Main Article Content
Feasibility and safety of concomitant laparoscopic cholecystectomy and sleeve gastrectomy: A retrospective study
Abstract
Background: Obesity increases the risk of developing gallstones, and this risk is further heightened by the rapid weight loss caused by bariatric surgery.
Aim: to evaluate the practicality with security of doing laparoscopic cholecystectomy and sleeve gastrectomy.
Patients and methods: Retrospective cohort research performed on forty-four consecutive cases who presented to Gastrointestinal Surgery Centre of Mansoura University during the period from August 2011 to August 2021.
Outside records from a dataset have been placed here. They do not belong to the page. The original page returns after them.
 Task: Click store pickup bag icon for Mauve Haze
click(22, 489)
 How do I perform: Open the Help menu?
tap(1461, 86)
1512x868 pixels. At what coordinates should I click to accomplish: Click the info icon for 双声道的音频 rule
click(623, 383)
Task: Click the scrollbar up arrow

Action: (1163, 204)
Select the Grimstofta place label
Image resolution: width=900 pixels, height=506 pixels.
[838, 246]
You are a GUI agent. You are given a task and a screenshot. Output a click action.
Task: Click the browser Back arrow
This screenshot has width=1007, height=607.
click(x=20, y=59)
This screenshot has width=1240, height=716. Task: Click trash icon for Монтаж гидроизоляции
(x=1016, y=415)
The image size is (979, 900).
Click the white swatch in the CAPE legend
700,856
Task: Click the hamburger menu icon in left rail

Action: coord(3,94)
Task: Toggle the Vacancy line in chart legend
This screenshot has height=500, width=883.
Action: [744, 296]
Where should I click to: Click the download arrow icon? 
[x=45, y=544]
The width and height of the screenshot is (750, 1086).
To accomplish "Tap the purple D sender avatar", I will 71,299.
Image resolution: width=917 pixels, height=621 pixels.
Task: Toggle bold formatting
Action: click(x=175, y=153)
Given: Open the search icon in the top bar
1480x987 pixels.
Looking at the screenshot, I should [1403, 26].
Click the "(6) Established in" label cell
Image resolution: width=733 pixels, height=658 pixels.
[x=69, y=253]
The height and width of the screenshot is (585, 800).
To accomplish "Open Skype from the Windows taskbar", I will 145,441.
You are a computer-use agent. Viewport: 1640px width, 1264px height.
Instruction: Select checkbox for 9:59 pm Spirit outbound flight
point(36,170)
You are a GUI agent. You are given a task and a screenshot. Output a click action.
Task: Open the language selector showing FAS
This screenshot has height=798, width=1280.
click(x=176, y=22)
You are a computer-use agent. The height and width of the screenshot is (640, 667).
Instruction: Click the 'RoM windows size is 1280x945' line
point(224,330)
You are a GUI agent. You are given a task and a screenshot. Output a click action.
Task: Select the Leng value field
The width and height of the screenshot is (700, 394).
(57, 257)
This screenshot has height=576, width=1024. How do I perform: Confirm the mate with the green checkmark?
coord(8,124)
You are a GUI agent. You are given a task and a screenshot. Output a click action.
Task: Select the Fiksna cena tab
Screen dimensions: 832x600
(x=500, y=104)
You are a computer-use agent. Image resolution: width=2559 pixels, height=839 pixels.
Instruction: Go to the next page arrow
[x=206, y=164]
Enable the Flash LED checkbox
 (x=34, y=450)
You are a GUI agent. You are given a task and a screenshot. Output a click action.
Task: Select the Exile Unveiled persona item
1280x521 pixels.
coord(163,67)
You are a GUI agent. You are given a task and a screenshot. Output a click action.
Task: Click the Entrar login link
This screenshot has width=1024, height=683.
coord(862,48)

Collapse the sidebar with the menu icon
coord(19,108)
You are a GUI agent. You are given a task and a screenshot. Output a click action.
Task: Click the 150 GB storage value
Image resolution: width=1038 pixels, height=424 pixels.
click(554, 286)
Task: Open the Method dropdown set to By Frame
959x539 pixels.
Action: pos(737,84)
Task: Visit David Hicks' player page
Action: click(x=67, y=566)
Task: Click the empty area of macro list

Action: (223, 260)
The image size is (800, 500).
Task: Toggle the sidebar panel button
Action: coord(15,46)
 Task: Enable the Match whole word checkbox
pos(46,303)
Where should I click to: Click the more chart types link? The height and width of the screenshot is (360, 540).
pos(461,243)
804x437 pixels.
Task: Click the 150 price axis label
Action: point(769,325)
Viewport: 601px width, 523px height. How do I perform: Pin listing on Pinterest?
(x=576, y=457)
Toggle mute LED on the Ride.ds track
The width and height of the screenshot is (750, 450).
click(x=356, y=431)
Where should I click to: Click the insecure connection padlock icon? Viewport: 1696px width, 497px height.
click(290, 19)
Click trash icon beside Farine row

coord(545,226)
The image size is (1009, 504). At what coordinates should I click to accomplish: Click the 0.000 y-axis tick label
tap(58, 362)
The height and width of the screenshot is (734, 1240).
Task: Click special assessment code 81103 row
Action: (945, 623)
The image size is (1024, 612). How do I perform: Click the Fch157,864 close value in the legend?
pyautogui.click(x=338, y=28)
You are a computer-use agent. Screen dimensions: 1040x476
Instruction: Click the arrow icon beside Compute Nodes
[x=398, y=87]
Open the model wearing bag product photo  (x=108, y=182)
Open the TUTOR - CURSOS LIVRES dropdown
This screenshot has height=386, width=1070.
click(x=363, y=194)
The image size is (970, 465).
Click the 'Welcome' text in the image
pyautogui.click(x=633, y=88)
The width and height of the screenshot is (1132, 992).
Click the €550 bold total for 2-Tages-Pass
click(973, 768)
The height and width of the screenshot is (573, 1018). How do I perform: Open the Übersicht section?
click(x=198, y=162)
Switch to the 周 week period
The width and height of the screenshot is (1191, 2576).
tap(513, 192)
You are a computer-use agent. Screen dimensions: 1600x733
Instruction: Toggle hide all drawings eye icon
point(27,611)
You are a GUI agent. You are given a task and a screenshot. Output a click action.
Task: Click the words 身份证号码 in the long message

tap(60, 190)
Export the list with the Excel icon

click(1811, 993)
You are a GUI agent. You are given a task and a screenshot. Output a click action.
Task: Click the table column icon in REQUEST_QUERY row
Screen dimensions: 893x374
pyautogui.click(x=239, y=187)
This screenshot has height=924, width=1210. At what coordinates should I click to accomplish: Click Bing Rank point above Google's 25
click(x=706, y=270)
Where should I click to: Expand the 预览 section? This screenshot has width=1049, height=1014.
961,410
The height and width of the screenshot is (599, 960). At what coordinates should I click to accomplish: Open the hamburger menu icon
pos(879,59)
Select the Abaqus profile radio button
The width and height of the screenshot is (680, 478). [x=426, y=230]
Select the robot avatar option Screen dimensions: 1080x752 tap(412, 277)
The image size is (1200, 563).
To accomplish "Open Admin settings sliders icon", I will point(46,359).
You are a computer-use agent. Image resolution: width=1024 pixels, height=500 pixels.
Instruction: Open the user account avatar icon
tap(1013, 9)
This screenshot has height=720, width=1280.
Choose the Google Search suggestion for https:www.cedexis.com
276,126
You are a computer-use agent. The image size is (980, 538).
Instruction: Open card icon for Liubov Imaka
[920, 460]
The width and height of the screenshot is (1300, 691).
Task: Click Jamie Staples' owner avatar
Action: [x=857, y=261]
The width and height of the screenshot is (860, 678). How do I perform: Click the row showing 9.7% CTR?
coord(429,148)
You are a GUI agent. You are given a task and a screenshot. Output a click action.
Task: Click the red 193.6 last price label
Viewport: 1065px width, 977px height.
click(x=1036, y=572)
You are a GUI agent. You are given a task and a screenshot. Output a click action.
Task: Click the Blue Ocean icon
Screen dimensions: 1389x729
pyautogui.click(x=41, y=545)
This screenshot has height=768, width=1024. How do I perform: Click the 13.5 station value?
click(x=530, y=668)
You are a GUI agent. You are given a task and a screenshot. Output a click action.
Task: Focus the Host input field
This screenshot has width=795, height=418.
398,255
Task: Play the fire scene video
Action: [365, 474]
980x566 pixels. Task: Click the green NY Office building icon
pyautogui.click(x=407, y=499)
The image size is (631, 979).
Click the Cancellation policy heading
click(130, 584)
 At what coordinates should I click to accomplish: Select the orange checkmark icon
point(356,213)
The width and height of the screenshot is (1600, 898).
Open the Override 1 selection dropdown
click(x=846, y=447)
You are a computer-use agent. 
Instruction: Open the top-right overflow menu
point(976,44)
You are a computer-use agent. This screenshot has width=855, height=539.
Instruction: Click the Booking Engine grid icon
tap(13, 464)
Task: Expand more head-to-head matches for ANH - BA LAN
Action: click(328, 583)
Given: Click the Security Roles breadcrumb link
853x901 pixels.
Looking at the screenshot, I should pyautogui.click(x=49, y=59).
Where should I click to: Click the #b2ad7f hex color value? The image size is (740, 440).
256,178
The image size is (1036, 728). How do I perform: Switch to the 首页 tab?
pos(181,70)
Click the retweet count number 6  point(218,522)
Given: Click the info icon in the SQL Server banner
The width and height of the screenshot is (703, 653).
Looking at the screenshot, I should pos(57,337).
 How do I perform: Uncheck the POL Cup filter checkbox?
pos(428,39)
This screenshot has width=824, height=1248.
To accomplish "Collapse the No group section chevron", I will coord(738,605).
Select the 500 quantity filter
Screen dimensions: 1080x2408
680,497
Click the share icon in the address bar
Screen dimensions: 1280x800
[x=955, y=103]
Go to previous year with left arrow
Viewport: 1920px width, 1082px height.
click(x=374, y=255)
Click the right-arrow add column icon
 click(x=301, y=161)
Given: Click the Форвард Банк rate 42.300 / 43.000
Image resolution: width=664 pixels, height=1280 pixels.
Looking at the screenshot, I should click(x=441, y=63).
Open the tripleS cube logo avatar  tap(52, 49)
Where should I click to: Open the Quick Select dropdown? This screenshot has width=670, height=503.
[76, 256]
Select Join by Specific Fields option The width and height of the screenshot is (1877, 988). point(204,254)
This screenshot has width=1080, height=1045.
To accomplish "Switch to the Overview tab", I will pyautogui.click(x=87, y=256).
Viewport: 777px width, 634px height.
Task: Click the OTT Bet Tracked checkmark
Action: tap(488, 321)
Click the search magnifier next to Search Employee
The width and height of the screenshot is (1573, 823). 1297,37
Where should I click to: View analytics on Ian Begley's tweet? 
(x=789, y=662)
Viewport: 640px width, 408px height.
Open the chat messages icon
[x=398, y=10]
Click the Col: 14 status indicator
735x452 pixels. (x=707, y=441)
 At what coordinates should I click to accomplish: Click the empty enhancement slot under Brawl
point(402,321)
Results: None of the cases underwent conversion to open surgery, there was no intraoperative haemorrhage, there was no detected biliary injury, and blood loss was below a hundred milliliters in 95.5%. The median of hospitalization was two days, the postoperative recovery passed smoothly in most of the study population, 4.5% underwent subsequent exploration, one case had postoperative internal bleeding, and one case had gastric leakage from site of first staple. One case had postoperative subcutaneous collection, there was no port site infection, and no mortality.
Conclusion: We concluded from this study that concomitant laparoscopic cholecystectomy and sleeve gastrectomy might be provided for cases with gallbladder disease as it can yield enhanced cosmetic outcomes and less postoperative discomfort and none of the cases underwent conversion to open surgery.